Consulting is a Lifestyle
It’s a small world after all.
When I first joined professional services, I was told consulting isn’t just a job, it’s a lifestyle. At the time, I had only an inkling of what that means. This week, after nine years in professional services, I have come to truly understand what that advice means.
One major benefit of working in professional services is the exposure it provides to different regions, industries, and types of companies. It is so much fun to hear what people are focused on and trying to achieve. I have the luxury of being with a firm who invests in professional development and thought leadership. While we work at an intense pace, with tight deadlines and high expectations, I love the diversity of experiences I’m afforded.
This week, I had the honor of attending two very different conferences in two very different places- one was a major technology conference (Gartner Symposium) in Orlando, Florida and the other was for Corporate Communication leaders (Page Up) in San Francisco, California. They both focused on:
- The ubiquity of business transformation fueled by digital transformation
- The need to lead in times of ambiguity and change
- The importance of building cross-functional relationships and collaborating on initiatives in the gray space (those areas that don’t fall squarely on one executive function)
- The importance of mission and purpose in organizations and in life
- The need to manage your own energy as well as that of your organization for the long game
While these two groups generally come very different backgrounds, possess very different skillsets, and have discrete functional responsibilities, they are struggling with very similar issues. They each bring value to these issues in their own unique ways. It was a privilege to see both contrasts and similarities in just one week.
What saddened and surprised me, however, was the subtle (and sometimes not so subtle) undertones of us versus them- not about the external competition in the marketplace, but about their own colleagues! I heard so many disparaging remarks about the CXO who “doesn’t get it,” the peer in the organization who is “such a bottleneck.” How much “smarter” this group is versus that group.
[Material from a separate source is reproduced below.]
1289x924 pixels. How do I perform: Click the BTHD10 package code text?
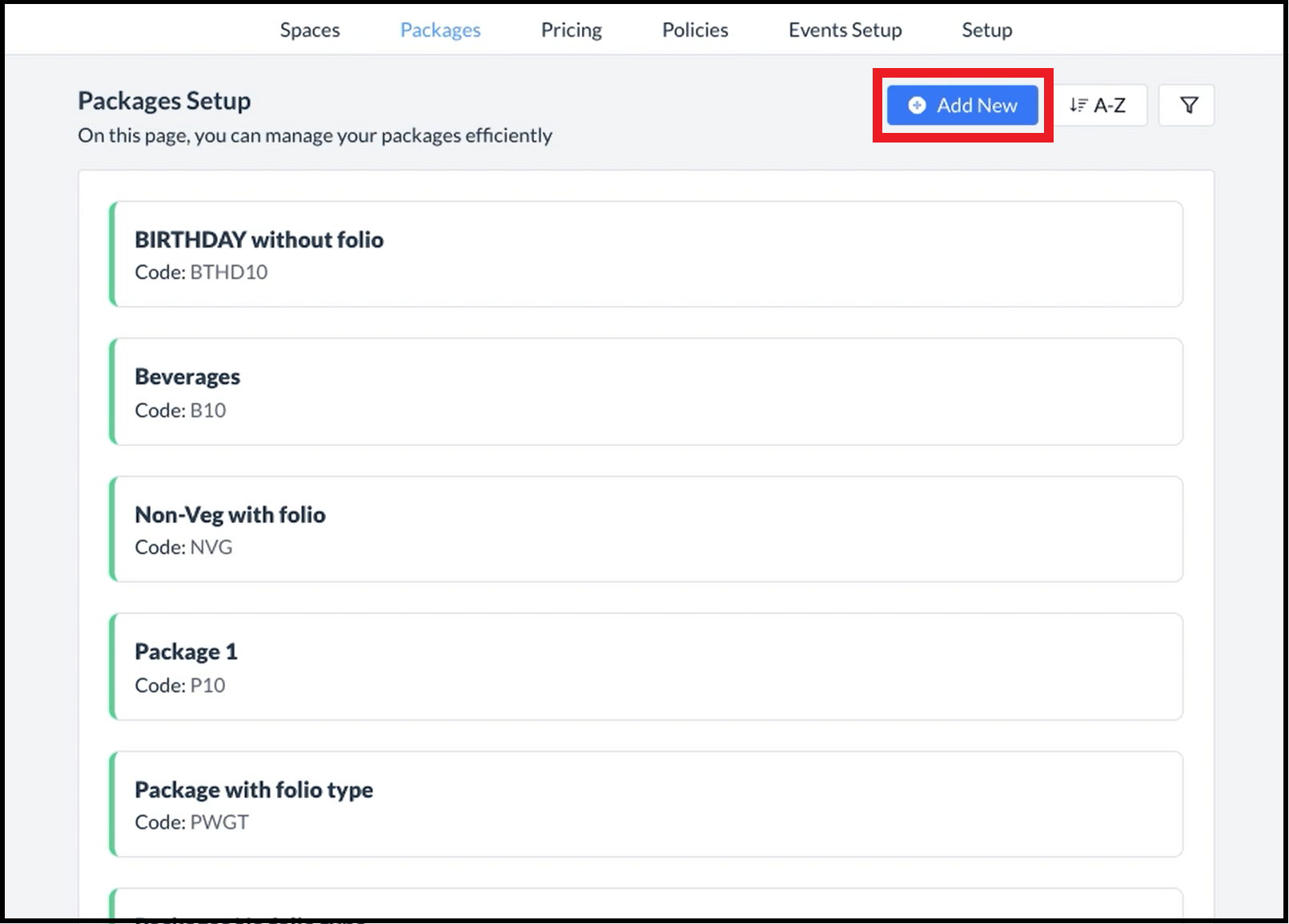pyautogui.click(x=228, y=273)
I had a long flight in between these events – 5 hours and 20 minutes from Orlando to San Francisco to be exact. I worked on the plane. I reviewed some thought leadership we are creating at Gagen MacDonald. I reviewed some client work for an upcoming kickoff and our revised project development process. Each of these required bringing people with very different backgrounds and expertise together to get the best result. Each would be easier to do alone with one approach and line of thinking.
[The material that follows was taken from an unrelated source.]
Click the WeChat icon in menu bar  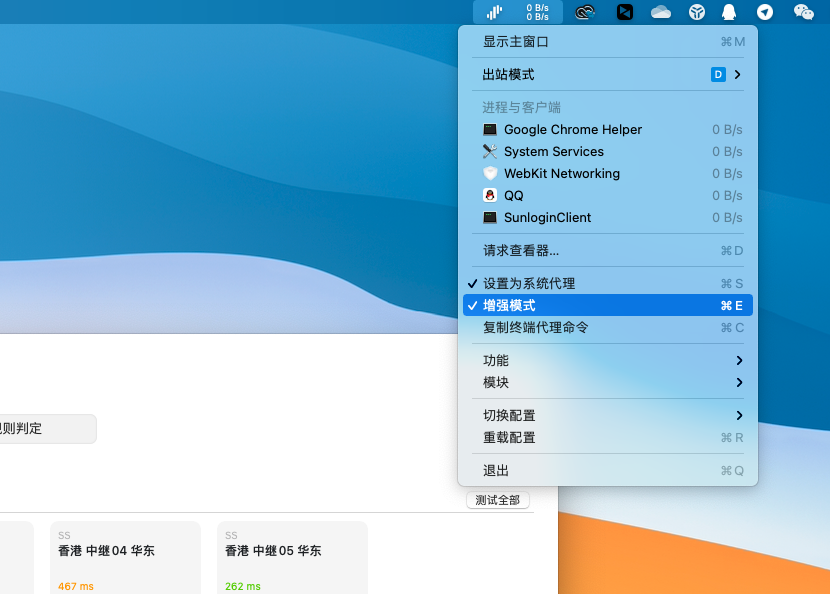(803, 12)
It’s Friday, and I am thinking about what I learned this week and how to put it into practice:
- Curiosity may have killed the cat, but isolation and elitism kills innovation.
- You know what you know, but you can’t know what “they” know – whoever “they” are to you. Talk to them with an open mind – a growth mindset – and let them teach you something. We have all heard the saying, “If you want to be interesting, be interested.” At least all of my mother’s children have heard that!
- Have lunch with someone you think is clueless and really listen. Mindful listening – have no ready response, don’t try to convince them of anything. Seek first to understand, as Stephen Covey would say.
- Open up your aperture – read something you would never read, follow someone you think is crazy, learn something you think you can’t understand.
- There are many kinds of smart – value them all.
- Have some fun – give yourself permission to goof off – being busy is overrated. Change is not going to slow down, so we each need to take time to care for ourselves and recharge. Get some sleep, laugh, eat well and get outside for some exercise. We will all be better for it.
By doing these things, you will see that Disney is not wrong. People are people, we all want the same things in the end, and it really is a small world after all.